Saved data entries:
|---|
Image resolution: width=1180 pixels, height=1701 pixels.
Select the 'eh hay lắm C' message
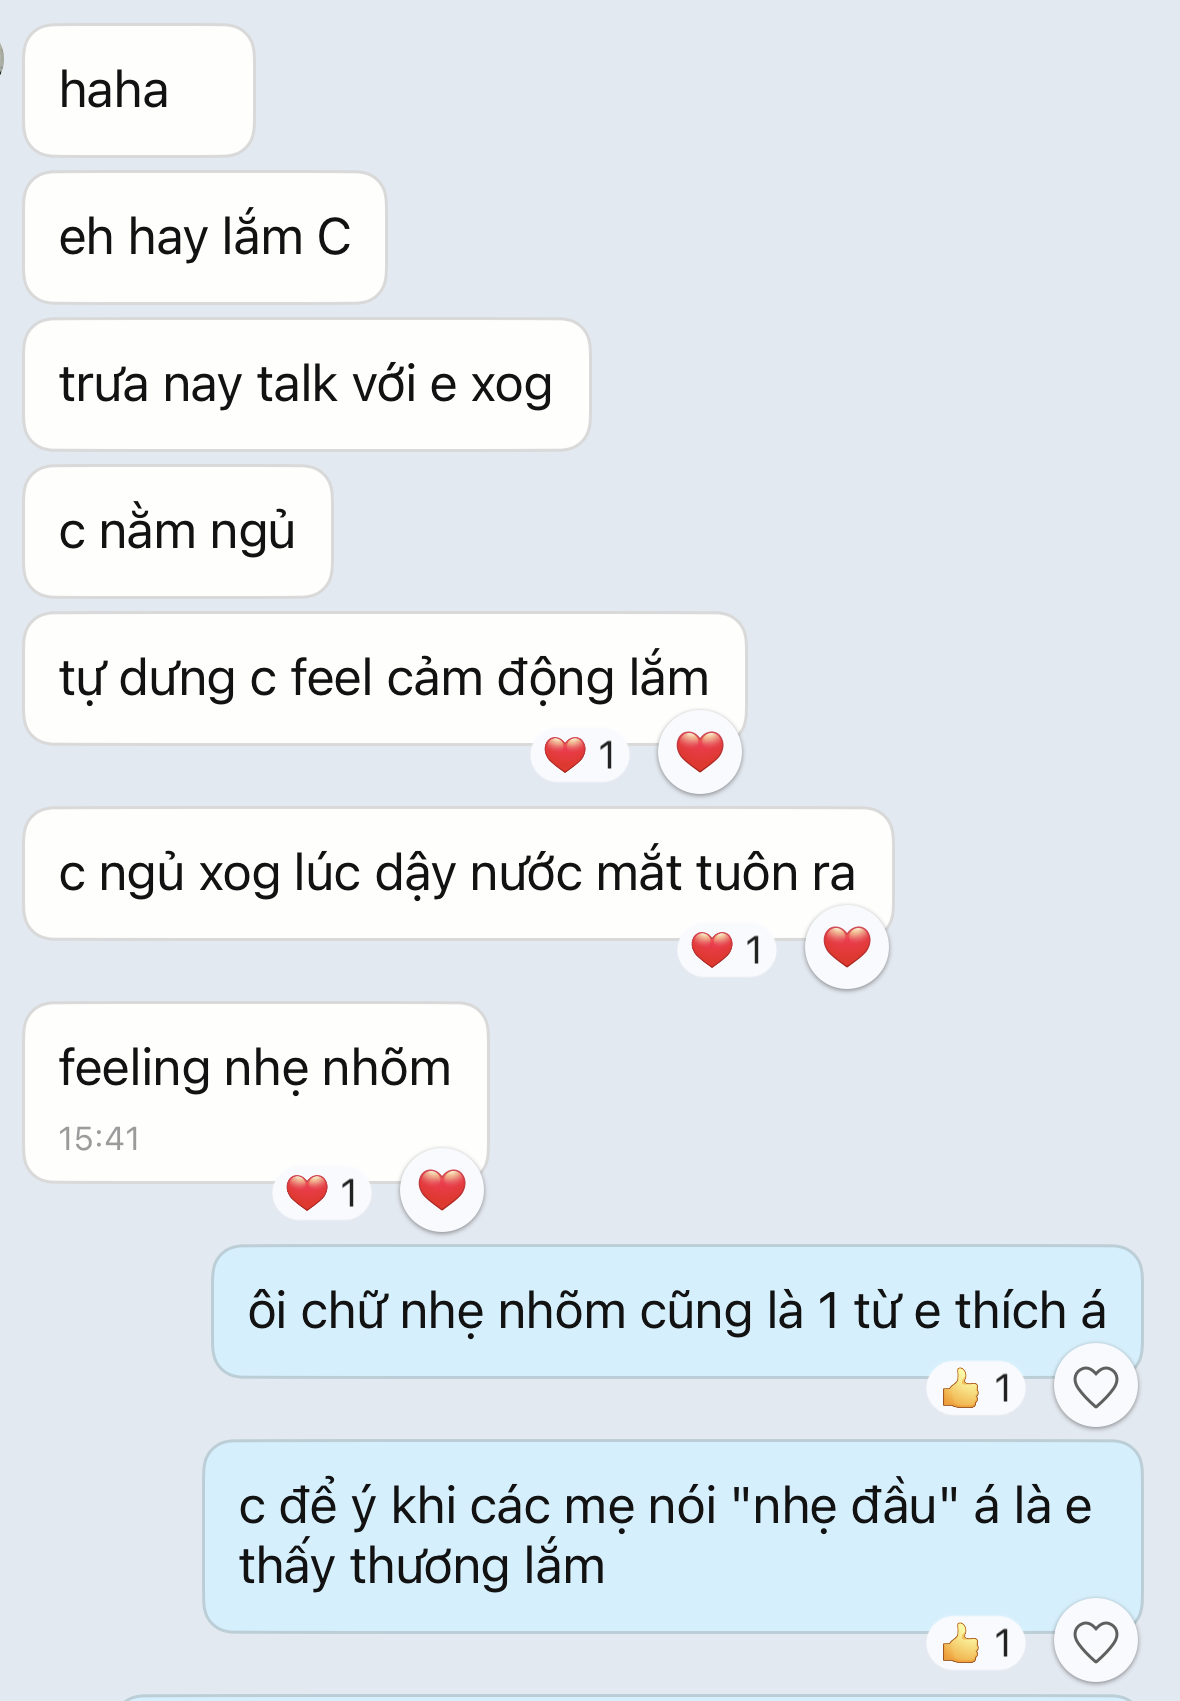pos(205,237)
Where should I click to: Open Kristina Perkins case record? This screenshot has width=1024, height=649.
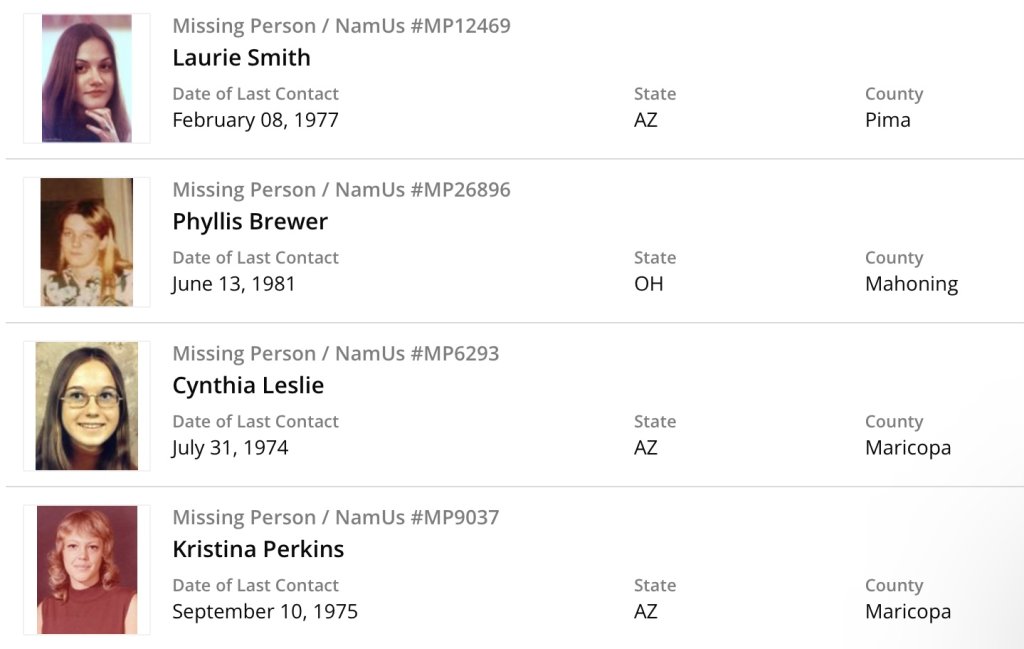click(258, 550)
|---|
What to work on: When you transcribe the entries above, keep every word exact and leave out the pictures.

Answer area:
Image resolution: width=1180 pixels, height=1701 pixels.
Select the 'eh hay lắm C' message
pos(205,237)
Where should I click to: Open Kristina Perkins case record? This screenshot has width=1024, height=649.
click(258, 550)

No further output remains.